Semester Offered: Fall
1 unit(s)


(Same as ESSC 100 , ENST 100 , and GEOG 100 ) This course combines the insights of the natural and social sciences to address a topic of societal concern. Geographers bring spatial analysis of human environmental change, while earth scientists contribute their knowledge of the diverse natural processes shaping the earth’s surface. Together, these distinctive yet complementary fields contribute to comprehensive understandings of the physical limitations and potentials, uses and misuses of the earth’s natural resources. Each year the topic of the course changes to focus on selected resource problems facing societies and environments around the world. When this course is team-taught by faculty from earth science and geography, it serves as an introduction to both disciplines.
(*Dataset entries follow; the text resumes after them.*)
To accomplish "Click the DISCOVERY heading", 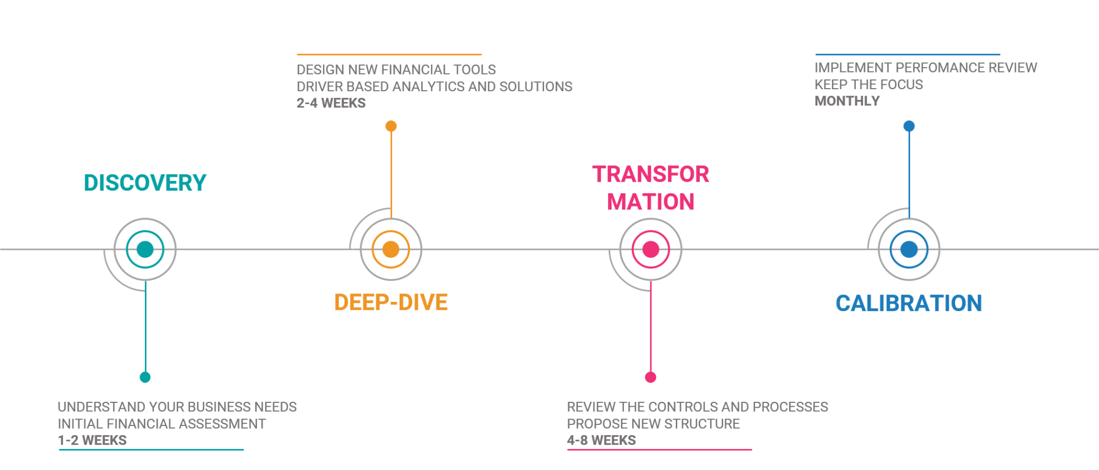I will point(145,183).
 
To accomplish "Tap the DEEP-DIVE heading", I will point(391,302).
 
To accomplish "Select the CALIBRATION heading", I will point(908,303).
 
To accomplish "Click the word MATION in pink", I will point(650,202).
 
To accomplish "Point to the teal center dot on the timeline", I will point(145,249).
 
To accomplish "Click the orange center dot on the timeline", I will point(391,249).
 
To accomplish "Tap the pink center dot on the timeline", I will point(650,249).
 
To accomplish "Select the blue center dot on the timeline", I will point(908,249).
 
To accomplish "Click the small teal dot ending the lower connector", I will point(145,377).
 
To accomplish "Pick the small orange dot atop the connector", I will point(391,126).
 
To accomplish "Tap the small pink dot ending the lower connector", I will point(650,377).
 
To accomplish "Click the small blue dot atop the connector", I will point(908,126).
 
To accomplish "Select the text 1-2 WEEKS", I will point(92,440).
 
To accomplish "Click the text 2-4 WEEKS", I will point(331,103).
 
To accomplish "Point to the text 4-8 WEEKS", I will point(601,440).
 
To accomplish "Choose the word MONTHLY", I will point(847,101).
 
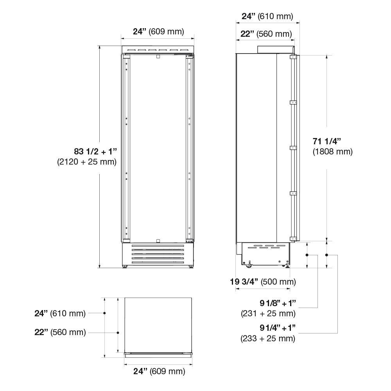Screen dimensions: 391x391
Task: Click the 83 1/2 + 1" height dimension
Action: pos(95,151)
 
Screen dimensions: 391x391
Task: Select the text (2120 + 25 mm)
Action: pos(87,161)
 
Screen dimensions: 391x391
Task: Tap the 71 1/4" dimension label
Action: pos(327,141)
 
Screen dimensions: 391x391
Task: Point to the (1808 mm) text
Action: pos(332,152)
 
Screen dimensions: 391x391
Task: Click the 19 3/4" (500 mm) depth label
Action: pos(263,282)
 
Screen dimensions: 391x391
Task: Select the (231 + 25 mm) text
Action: pos(268,313)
Topic for 2013/14a: Water and Cities. With the explosive urbanization of the modern world, new and unprecedented demands are placed on the earth’s hydrological systems. A variety of environmental issues-such as water provision and drought, depletion of aquifers, pollution of watersheds, flooding, regional climate change, privatization of supply and other policy questions-arise out of the insatiable demand for water by contemporary metropolitan regions. This course combines geographical and geological perspectives on the increasingly urgent problems of urban water. Consideration is given to case studies of water problems in the New York metropolitan region, cities and suburbs of the arid U.S. Southwest, and Latin American mega-cities such as Mexico City and Rio de Janeiro. Ms. Menking.

Two 75-minute periods.

Open only to freshmen; satisfies college requirement for a Freshman Writing Seminar.